Since then price has not made another higher high. For the short term, price remains range bound. Currently, price may be within a downwards swing to support. If price reaches support about 21.35 and Stochastics is oversold at the same time, the downwards swing may end there.
Published @ 09:14 p.m. EST.
—
Careful risk management protects your trading account(s).
Follow my two Golden Rules:
1. Always trade with stops.
2. Risk only 1-5% of equity on any one trade.
Expanded Flat for Minute 2…….
That’s what I’m thinking too…
Hourly chart updated:
While price remains above 1,288.29 then this labelling of minute ii will remain valid.

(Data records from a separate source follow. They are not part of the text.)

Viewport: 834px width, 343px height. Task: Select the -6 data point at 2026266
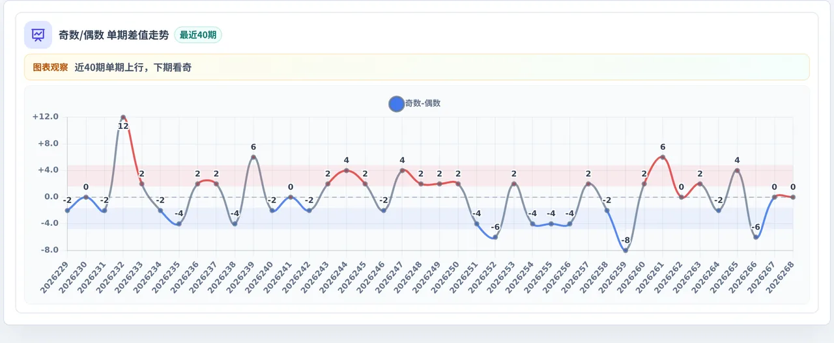pyautogui.click(x=756, y=237)
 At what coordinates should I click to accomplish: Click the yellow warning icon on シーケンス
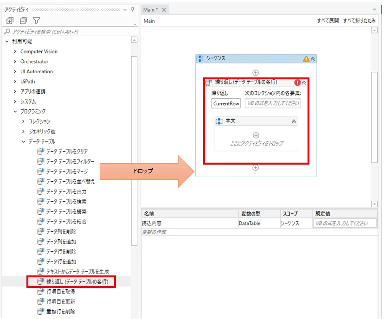(306, 59)
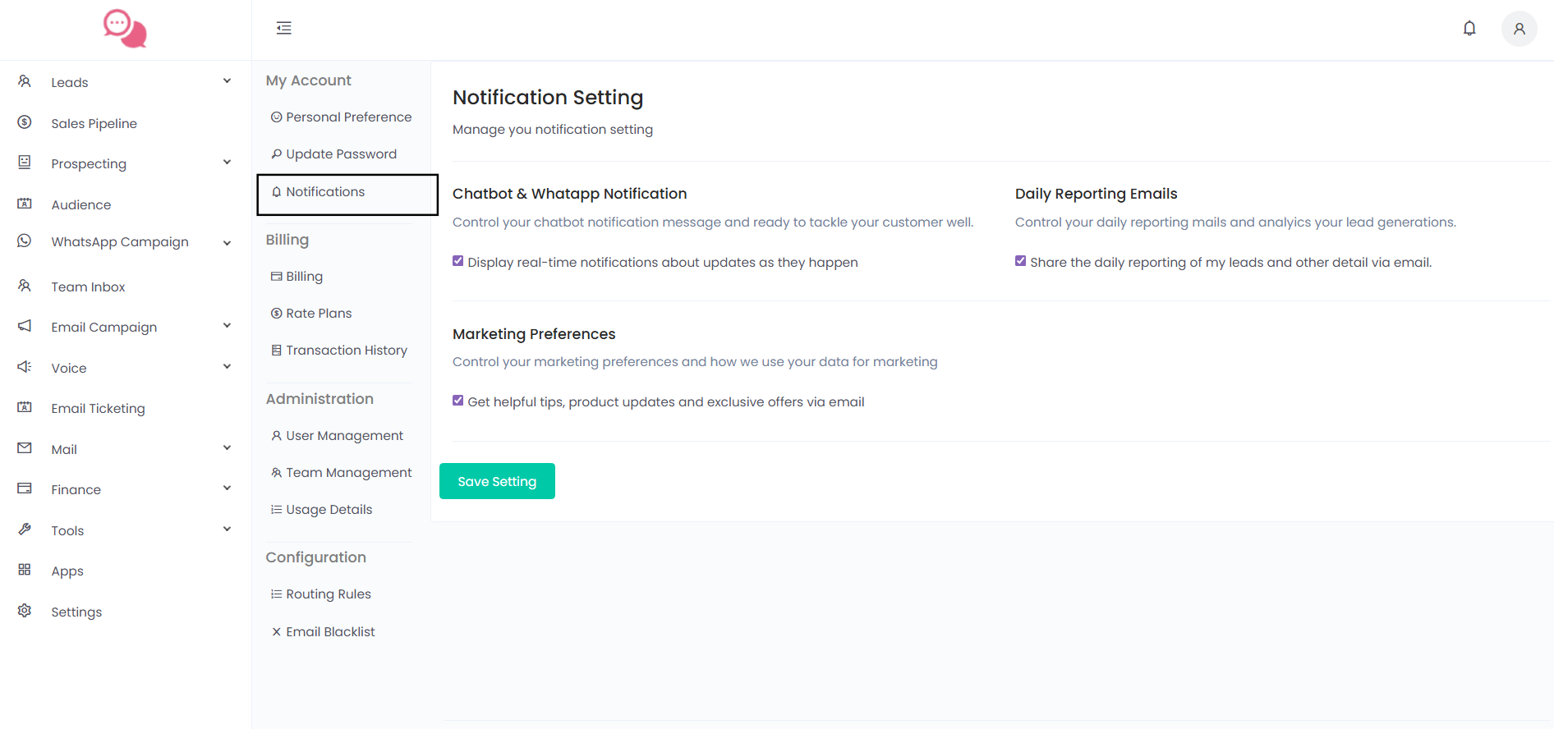1554x729 pixels.
Task: Click the Sales Pipeline dollar icon
Action: pyautogui.click(x=25, y=122)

So far minuette (a) and (b) may be complete. Minuette (c) may have begun. Within minuette (c) the correction of subminuette ii may not move beyond the start of subminuette i.

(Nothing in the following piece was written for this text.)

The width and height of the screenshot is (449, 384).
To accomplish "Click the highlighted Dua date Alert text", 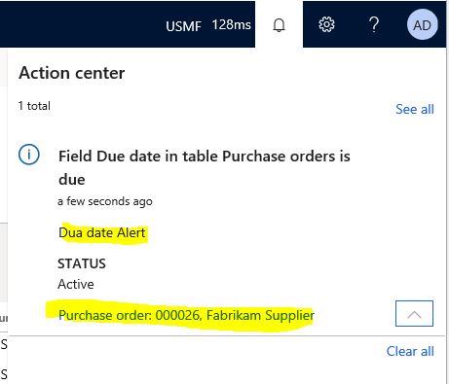I will click(102, 232).
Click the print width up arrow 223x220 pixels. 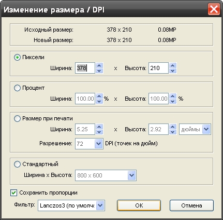[x=99, y=127]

If price does now make a new low below 1,288.29 then minuette (b) could be moving lower as a double zigzag.
Either way, I don’t think minute ii is over yet at the last little high labelled minuette (a). That would be too brief and too shallow. I’ll expect it to continue sideways and / or higher.
Lara, regarding the hourly– do you still think we have been in minute ii, with price finishing at above only the 23.8% fib?
I don’t think minute ii is done yet. It’s too shallow and too brief.
To try and label minute ii over at the last swing high (which is the high I’ve labelled subminuette i on my chart above) would see it grossly truncated. That just doesn’t work.